To respond, Third Wave Coffee is accelerating insight-led innovation and storytelling, supported by its automated in-house roastery, which has expanded capacity eightfold. Luthra says this allows the brand to experiment rapidly across formats without diluting craft. Ethical sourcing, consistent roasting and regionally relevant menus, he adds, are no longer differentiators but baseline expectations, with long-term relevance coming from emotional connection rather than visibility alone.
Gen Z, Instagram and the café as a social stage
If premium coffee is becoming more intentional, it is also becoming more social. Akshay Kedia, Founder of Nothing Before Coffee, points to Gen Z and young professionals as the driving force behind coffee’s cultural acceleration. Coffee, he says, is no longer limited to work breaks; it has become central to hanging out, exploring cafés and sharing visually striking drinks online.
Nothing Before Coffee is responding with frequent limited-edition launches tied to occasions, designed to create excitement and FOMO. Kedia explains that digital engagement is equally critical, with app-based ordering, loyalty coins, referral rewards and pop-up notifications designed to keep the experience playful and interactive.
In-store, cafés are being repositioned as community hubs.
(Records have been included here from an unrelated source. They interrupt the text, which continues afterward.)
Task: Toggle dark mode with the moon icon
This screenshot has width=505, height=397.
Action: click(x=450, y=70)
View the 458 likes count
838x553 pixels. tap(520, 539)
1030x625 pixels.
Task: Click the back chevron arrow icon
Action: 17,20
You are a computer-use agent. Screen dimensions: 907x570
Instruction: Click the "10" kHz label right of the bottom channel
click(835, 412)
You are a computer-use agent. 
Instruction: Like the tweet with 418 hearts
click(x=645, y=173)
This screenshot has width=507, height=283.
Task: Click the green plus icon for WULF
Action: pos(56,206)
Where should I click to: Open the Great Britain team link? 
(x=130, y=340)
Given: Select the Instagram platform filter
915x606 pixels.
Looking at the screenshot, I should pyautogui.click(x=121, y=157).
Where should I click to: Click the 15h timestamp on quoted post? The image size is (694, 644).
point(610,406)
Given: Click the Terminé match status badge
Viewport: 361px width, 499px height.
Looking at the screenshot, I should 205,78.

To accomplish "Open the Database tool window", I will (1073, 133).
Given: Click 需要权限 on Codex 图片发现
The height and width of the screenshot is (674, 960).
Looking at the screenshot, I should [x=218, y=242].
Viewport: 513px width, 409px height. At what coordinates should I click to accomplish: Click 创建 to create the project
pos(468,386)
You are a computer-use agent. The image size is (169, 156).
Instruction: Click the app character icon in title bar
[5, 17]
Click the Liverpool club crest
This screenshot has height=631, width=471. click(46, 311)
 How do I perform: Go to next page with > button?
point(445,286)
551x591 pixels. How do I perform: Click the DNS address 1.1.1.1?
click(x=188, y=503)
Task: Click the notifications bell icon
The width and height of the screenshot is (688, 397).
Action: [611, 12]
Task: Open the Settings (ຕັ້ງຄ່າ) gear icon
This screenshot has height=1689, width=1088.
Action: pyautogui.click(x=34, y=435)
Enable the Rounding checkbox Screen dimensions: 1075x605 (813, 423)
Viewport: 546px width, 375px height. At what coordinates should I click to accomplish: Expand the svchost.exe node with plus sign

Influencer meet-ups, creative workshops, run-and-rave mornings and culture-led events are turning coffee spaces into social destinations. With plans to open over 20 new stores by March 2026, the brand is betting that experience-led physical expansion, combined with digital convenience, will define relevance for the next generation of consumers.
Coffee as lifestyle, not indulgence
Ryana Kuruvilla, Head of People and Culture at Kelachandra Coffee, sees 2026 as the year coffee consumption decisively shifts from habit to lifestyle. Consumers, she says, will buy less but better, prioritising premium, traceable coffees and functional benefits, while treating sustainability as a baseline rather than an add-on.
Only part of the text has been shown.